Instead of using a Mac Mini, he ran OpenClaw on a $25 Android phone: it can turn on the lights and take photos.
What would you do with $25 (approximately 173 Chinese Yuan)?
Buy a takeaway meal, top up your phone credit, or casually order a Bluetooth headset? But in the eyes of an AI enthusiast developer in the United States (referred to as Ethan in this article), this $25 is enough to build a "physical world operable intelligent agent".
He did something that sounds a bit outrageous: He ran the recently popular OpenClaw on a prepaid Android phone that costs $25 - $30 at Walmart. He made it receive instructions via Discord and then directly control the phone's hardware - turn on the flashlight, take photos for recognition, read sensors, and even attempt to make a call.
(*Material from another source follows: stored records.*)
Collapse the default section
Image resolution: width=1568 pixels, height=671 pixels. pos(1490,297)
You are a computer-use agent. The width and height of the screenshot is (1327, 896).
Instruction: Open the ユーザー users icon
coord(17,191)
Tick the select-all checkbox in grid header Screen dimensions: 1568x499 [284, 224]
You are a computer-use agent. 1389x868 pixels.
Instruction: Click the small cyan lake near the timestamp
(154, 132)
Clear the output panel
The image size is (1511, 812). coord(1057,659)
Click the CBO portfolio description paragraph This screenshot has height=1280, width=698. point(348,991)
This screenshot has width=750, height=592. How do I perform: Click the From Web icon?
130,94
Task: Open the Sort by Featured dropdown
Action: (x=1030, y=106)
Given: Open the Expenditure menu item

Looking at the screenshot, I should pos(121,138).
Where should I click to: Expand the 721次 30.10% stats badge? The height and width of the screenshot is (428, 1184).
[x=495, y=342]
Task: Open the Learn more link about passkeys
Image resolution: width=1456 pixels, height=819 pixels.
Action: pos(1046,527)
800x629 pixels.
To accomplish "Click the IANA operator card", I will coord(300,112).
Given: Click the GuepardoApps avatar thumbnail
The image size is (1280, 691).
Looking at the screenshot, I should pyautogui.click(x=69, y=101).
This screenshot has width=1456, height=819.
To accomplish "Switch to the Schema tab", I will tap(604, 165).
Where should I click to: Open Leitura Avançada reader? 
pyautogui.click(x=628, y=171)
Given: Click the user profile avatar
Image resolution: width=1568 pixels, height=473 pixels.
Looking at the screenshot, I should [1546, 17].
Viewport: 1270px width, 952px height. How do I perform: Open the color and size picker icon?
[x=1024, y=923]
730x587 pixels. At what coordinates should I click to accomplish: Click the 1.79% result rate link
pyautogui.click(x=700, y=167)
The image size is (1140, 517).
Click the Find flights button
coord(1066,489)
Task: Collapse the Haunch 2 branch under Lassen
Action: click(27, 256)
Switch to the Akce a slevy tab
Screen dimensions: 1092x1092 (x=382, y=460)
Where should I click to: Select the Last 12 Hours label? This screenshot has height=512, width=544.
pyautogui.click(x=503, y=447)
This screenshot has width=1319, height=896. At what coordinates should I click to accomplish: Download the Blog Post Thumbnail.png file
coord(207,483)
What's even more interesting is that he's not satisfied with just one phone. Instead, he plans to set up a whole row of phones to create an Agent "phone cluster".
From Chatbots to "Actionable" Agents
Ethan's solution is actually not complicated. The core structure is as follows:
● Install Termux (a Linux-like terminal environment for Android) on the Android phone.
● Run the OpenClaw Agent in Termux.
● Call the Android system capabilities through the Termux API.
● Communicate with the Agent via Discord.
In other words, this $25 phone has become an always - online "hardware execution node". For example, he can send an instruction on Discord: "Hey Claw, turn on the flashlight and then turn it off." A few seconds later, the phone's flashlight turns on and then off.
The process behind this is not mysterious: OpenClaw receives the Discord message, calls the Termux API, and then the API calls the Android system interface to complete the hardware operation - things that were originally only possible for apps or system processes are now done by an agent driven by a language model.
In Ethan's view, what's really interesting is not "being able to turn on the flashlight", but "the model starting to have physical execution capabilities".
Photo + GPT 5.2: The Visual Ability of an Entry - Level Phone
To prove that this is not a "toy - level demo", he conducted a more concrete test.
He told the Agent: "Take a photo with the rear camera and then tell me what you see." Then, he pointed the phone at a Raspberry Pi on the table. The phone successfully took a photo, and the image was sent back via Discord. Subsequently, the photo was sent to the currently configured model, which uses GPT 5.2 for visual analysis.
In response, the model's description was: "A single - board computer, a Raspberry Pi, and the connected USB cable."
This task was accomplished: The low - end Android phone is responsible for image collection, the cloud - based large model is responsible for visual understanding, Discord is responsible for interaction, and the Agent is responsible for process orchestration - a complete "perception - understanding - feedback" loop has been successfully run on the $25 hardware.
Not Only Sensing the Phone's Posture but Also Making Calls
Moreover, Ethan also tested the sensor capabilities. He asked: "What's the current posture of the phone?"
The Agent called the accelerometer data, analyzed the direction of gravity, and finally replied: The phone is roughly in a vertical upright state - at that moment, he was indeed holding the phone vertically.
This shows that the Agent is no longer just a "text understanding system" but a system node capable of reading real - world physical states. For example, hardware such as the IMU, camera, and flashlight, which were originally used for apps, have now become part of the AI's toolbox.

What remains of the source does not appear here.